## What the task asks:
Please write out only the lines from the one containing "Screen dimensions: 1568x753" through the last line of the listing. Do not include pictures.

## Data supplied:
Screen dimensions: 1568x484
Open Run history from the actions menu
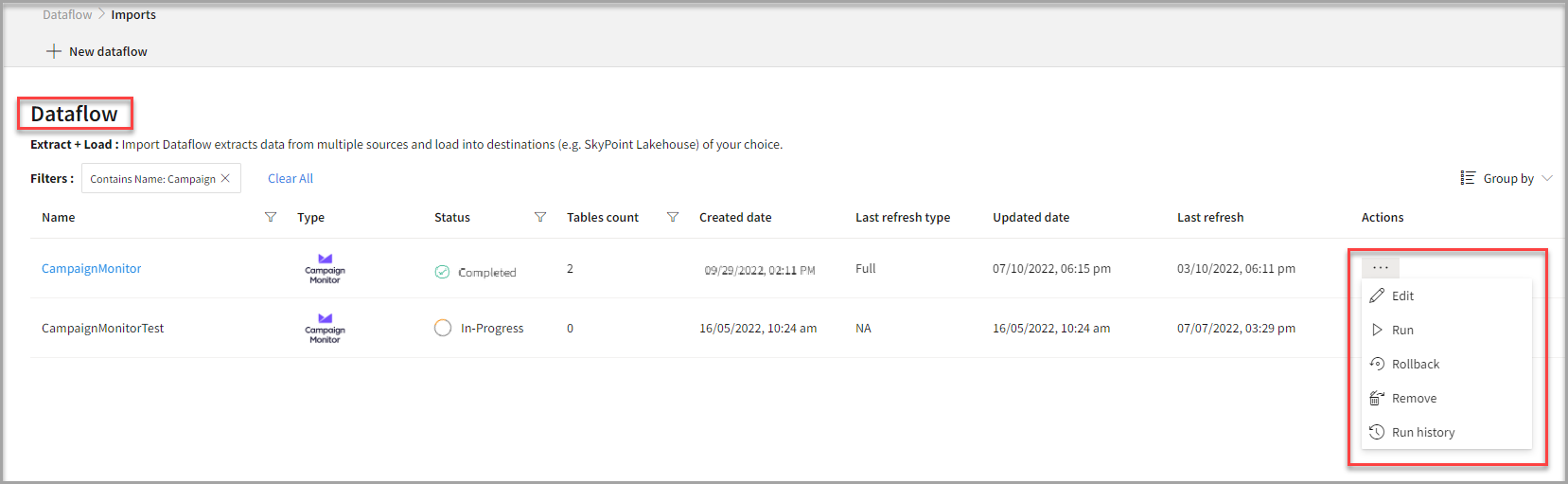pos(1422,432)
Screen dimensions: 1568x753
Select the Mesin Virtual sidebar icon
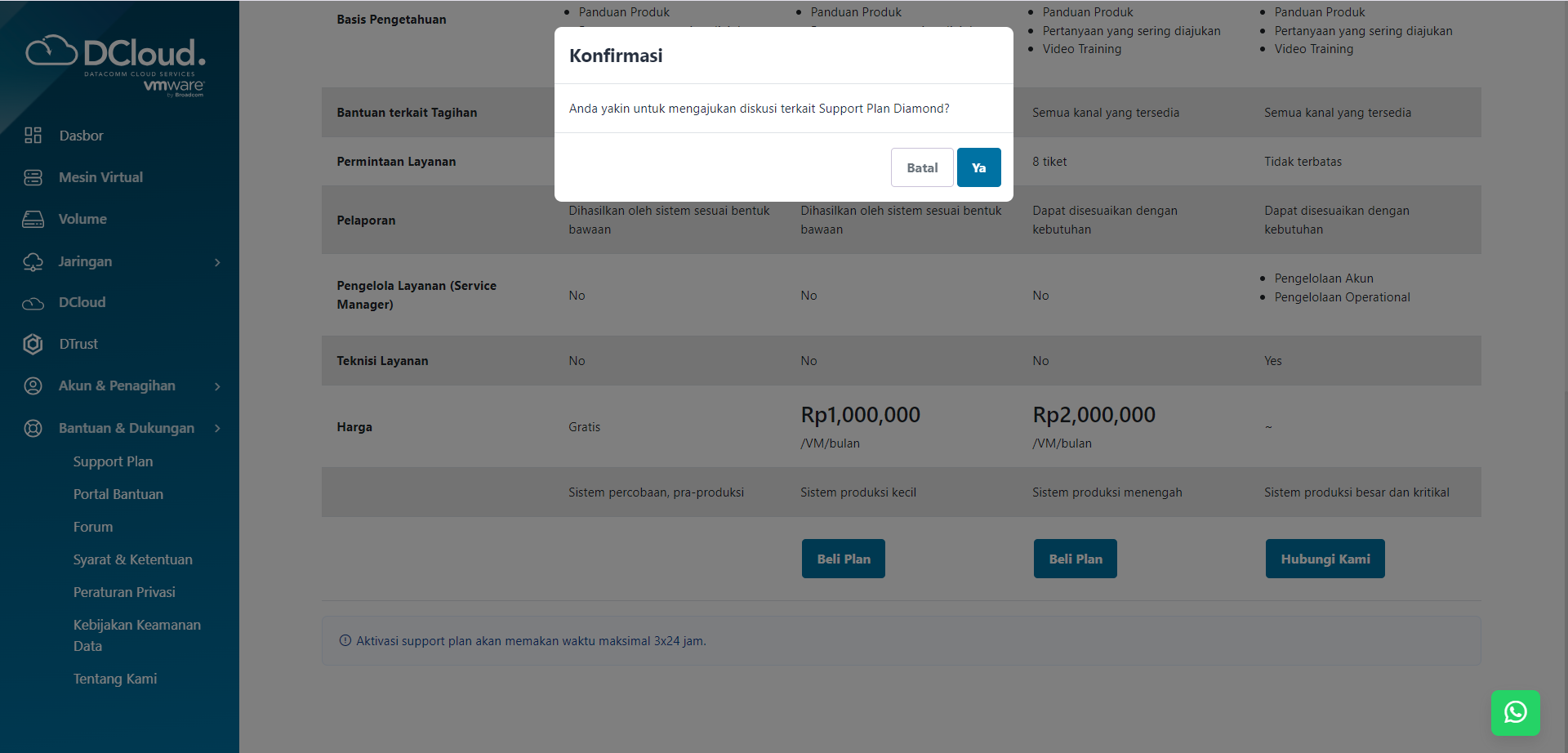[x=33, y=177]
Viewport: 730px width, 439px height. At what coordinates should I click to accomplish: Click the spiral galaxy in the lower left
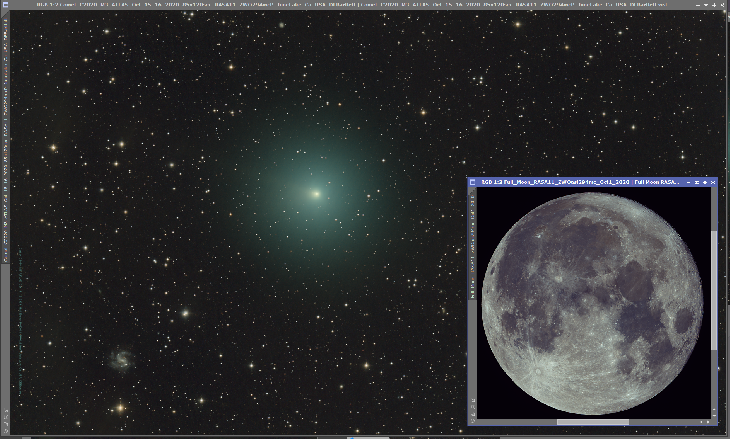click(x=122, y=356)
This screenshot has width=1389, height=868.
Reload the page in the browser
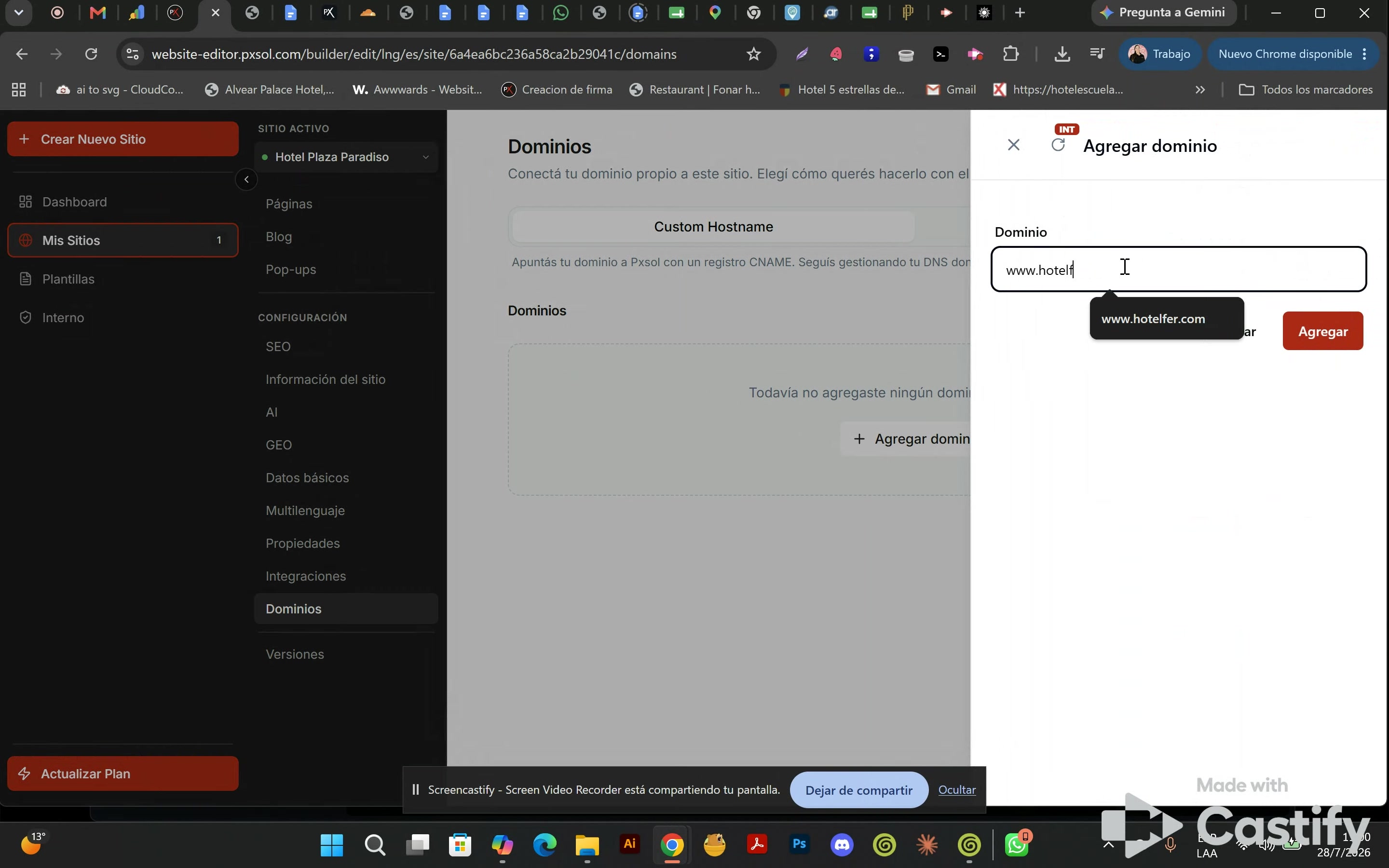91,54
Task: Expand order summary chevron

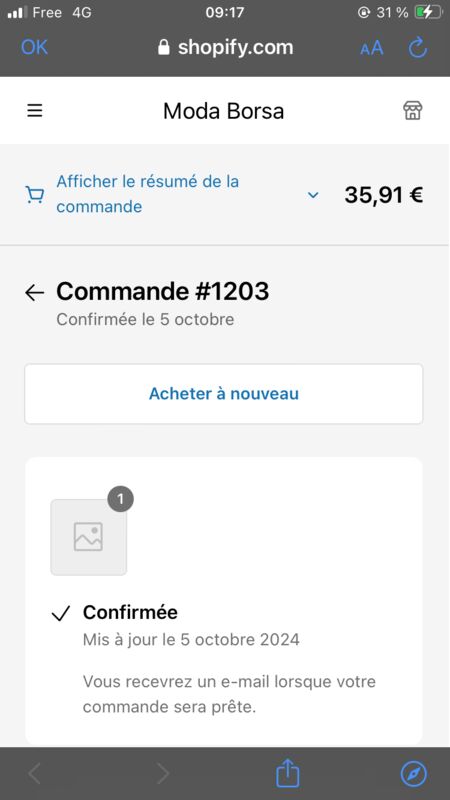Action: pos(313,195)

## Exercise answer:
Screen dimensions: 1568x753
Select the Mesin Virtual sidebar icon
[x=33, y=177]
Viewport: 730px width, 439px height. At what coordinates should I click to accomplish: Click the spiral galaxy in the lower left
click(x=122, y=356)
This screenshot has width=1389, height=868.
Reload the page in the browser
91,54
Task: Expand order summary chevron

Action: pos(313,195)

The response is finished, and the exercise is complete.